“March”ing Out Like a Lamb
The transformation of Federal Reserve (Fed) policy continues. What was viewed as a hawkish Federal Open Market Committee (FOMC) outcome at the December meeting has now morphed into a more dovish outlook. In fact, one could conclude the Fed is leaving March by “going out like a lamb.”
So far in 2019, Fed policy decisions have graduated to be less about an actual rate move to the question of what the blue dots are saying instead. Remember, these blue dots represent the policy makers’ own projections for the future Federal Funds Target Rate over a period of time. So, not moving the rate at an official FOMC meeting during the first half of this year is not necessarily of paramount importance, nor expected, for that matter. Instead, it has become all about their policy statement and Fed Funds forecasts.

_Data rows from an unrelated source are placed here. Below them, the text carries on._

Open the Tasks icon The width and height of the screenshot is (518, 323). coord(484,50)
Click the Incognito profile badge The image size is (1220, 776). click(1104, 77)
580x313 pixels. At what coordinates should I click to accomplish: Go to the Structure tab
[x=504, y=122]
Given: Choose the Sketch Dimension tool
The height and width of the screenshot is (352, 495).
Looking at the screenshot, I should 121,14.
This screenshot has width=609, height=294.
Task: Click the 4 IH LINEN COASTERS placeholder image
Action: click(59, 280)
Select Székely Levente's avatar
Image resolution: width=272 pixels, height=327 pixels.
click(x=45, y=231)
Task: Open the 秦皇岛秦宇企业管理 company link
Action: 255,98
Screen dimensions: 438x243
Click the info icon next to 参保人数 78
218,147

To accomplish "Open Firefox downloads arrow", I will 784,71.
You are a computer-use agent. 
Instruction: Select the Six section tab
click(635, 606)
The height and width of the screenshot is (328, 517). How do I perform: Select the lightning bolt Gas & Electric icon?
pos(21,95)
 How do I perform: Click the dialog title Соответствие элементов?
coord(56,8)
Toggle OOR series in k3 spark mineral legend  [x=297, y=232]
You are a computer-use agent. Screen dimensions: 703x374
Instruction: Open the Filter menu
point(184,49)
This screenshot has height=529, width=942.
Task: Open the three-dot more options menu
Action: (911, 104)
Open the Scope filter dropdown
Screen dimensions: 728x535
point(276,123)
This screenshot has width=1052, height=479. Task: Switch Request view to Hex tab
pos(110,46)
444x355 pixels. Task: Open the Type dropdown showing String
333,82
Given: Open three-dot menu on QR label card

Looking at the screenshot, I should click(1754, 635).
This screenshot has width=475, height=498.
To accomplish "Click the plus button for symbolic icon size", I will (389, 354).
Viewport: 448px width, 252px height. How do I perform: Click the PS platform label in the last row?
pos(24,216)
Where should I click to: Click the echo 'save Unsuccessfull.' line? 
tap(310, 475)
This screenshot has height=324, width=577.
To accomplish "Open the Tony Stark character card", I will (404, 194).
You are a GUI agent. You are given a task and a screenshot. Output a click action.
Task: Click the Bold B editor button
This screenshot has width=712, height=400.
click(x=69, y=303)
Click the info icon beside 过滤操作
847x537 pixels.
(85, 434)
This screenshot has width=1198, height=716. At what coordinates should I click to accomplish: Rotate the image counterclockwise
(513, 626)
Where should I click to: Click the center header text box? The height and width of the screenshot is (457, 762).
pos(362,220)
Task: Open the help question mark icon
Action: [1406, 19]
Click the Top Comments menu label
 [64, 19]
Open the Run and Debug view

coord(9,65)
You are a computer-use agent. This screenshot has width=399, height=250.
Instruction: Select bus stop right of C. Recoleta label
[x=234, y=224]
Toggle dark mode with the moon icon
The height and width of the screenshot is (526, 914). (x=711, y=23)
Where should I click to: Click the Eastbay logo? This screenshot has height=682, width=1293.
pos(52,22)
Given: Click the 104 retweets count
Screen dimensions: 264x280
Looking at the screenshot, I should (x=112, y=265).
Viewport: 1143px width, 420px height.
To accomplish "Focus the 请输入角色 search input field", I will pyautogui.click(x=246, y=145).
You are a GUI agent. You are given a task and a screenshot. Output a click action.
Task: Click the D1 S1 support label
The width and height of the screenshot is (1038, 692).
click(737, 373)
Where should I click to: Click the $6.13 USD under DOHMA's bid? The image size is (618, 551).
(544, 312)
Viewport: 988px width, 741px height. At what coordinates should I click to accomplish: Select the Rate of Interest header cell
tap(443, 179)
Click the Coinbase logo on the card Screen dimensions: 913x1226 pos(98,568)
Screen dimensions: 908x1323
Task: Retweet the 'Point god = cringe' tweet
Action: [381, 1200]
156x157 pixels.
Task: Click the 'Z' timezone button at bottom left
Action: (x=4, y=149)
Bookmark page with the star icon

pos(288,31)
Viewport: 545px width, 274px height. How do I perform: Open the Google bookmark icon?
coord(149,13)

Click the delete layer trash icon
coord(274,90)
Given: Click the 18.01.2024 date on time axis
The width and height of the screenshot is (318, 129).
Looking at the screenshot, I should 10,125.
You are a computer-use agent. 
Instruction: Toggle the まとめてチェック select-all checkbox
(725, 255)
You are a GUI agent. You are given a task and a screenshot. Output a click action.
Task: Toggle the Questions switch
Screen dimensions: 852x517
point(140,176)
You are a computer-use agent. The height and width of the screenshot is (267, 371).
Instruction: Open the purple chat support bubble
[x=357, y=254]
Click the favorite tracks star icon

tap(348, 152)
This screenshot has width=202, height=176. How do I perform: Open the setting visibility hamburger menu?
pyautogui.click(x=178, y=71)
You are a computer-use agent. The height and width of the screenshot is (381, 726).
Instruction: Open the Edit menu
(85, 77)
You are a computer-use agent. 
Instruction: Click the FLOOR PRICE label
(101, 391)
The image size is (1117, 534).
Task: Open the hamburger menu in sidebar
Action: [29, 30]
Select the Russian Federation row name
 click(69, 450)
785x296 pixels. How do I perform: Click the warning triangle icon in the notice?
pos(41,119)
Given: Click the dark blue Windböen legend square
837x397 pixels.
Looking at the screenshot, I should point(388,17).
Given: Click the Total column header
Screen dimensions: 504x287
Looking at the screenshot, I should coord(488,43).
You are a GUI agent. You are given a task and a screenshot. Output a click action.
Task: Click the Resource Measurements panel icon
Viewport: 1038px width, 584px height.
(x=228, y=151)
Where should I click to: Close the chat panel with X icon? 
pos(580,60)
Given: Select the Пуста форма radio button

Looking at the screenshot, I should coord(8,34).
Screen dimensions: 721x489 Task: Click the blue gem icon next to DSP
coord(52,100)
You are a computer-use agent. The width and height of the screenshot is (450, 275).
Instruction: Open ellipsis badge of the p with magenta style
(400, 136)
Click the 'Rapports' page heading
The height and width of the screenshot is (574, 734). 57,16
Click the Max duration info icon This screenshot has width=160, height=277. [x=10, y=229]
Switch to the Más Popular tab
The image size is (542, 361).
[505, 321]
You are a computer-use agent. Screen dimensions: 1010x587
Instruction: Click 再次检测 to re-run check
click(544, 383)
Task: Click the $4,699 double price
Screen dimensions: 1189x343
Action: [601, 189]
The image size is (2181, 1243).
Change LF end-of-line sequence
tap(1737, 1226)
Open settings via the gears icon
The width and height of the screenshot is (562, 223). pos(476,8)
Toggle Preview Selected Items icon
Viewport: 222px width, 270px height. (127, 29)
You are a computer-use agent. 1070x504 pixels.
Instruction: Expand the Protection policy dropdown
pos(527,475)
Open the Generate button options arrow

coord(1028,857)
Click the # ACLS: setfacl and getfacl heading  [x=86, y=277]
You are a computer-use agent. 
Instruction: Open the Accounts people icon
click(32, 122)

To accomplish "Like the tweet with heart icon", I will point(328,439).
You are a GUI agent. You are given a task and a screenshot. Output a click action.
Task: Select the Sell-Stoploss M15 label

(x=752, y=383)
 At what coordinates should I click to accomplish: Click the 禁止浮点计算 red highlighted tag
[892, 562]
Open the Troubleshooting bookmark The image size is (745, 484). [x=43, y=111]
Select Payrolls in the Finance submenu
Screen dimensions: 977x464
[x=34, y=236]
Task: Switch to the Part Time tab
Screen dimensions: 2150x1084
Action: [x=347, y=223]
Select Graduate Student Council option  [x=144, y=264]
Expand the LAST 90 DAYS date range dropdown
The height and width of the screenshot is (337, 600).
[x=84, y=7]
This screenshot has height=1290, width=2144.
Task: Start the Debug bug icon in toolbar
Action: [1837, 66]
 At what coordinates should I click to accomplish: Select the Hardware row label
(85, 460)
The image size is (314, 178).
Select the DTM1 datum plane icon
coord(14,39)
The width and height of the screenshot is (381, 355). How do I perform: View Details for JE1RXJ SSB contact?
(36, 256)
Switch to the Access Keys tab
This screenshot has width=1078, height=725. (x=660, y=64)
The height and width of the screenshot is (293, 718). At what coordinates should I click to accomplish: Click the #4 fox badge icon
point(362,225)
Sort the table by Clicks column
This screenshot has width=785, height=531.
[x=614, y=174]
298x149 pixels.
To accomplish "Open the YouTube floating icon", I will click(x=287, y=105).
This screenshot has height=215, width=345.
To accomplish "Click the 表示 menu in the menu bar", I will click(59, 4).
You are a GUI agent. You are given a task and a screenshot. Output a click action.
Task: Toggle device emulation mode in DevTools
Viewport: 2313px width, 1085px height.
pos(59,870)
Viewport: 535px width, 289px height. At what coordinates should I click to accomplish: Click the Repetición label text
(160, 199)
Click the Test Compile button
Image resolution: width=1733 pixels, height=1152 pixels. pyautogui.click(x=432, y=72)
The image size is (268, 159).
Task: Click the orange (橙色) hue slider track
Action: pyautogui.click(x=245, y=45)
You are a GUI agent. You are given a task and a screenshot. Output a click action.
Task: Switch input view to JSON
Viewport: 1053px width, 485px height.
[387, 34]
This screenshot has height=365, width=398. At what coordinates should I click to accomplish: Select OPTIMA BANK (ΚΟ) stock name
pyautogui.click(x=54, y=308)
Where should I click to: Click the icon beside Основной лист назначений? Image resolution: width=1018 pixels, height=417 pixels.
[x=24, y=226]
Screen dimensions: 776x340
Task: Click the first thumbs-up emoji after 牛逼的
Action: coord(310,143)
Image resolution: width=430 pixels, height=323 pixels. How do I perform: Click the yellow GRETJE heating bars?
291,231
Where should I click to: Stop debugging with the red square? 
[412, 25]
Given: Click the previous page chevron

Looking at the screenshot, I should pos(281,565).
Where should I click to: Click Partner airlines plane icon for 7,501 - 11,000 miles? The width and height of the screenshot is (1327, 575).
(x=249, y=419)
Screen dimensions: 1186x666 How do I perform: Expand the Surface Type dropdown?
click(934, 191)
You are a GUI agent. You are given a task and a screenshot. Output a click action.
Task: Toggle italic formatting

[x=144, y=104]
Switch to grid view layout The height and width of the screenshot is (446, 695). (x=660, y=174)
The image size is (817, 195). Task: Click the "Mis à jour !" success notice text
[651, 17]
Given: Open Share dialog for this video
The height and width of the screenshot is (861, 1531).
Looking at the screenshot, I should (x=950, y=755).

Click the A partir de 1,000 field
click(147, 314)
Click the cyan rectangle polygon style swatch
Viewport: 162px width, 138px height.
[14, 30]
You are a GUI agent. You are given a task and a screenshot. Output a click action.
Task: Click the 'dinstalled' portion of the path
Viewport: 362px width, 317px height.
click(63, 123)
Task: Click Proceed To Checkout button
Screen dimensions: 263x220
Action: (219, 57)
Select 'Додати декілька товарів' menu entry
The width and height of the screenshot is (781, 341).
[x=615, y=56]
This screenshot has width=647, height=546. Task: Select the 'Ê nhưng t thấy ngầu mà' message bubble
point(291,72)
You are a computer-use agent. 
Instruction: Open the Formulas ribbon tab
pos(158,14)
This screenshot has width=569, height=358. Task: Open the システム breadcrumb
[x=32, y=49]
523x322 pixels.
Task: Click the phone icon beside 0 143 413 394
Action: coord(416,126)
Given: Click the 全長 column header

With that in mind, the results of the March FOMC gathering were being anxiously awaited. Interestingly, fixed income investors had become accustomed throughout 2017 and 2018 to the Fed essentially guiding the markets as to when a potential rate hike would be coming. While Fed-speak had led to expectations for no action at this latest policy gathering (the actual result on the Fed Funds Rates front), the uncertainty quotient was dialed up because investors were not as certain about the Fed’s blue dot path.
Overall, the voting members do envision some slowing in U.S. growth this year, but, to quote Chairman Powell, they still feel the economy is “in a good place.” This outlook was essentially confirmed in the March policy statement. In addition, the lack of inflation places no urgency on the Fed to contemplate a rate hike anytime soon, even though core measures are straddling the 2% threshold.
That brings us back to the ‘blue dots’ This is where things got a little interesting. At the December FOMC meeting, the Fed’s projection was for two rate hikes this year. The overarching expectation was that this forecast would be dialed back, with fed funds futures priced for a revision down to no increases at all for 2019. The policymakers delivered on this front and gave the markets an early Spring present by matching their expectations. For the Fed to move from ‘two’ increases down to ‘none’ is a rather large adjustment from a central bank’s point of view, and begs the question, does the FOMC foresee a more pronounced economic slowdown looming ahead.
Don’t forget the balance sheet. The Fed also gave us an indication that the drawdown will be coming to an end during the second half of this year. The Fed, and the U.S. Treasury market as a result, is in data-dependent mode—but what happens if the data reveals that Q1 was the trough in activity? There’s still a lot of 2019 to go, and if the economy does improve going forward, it could be a bumpy ride.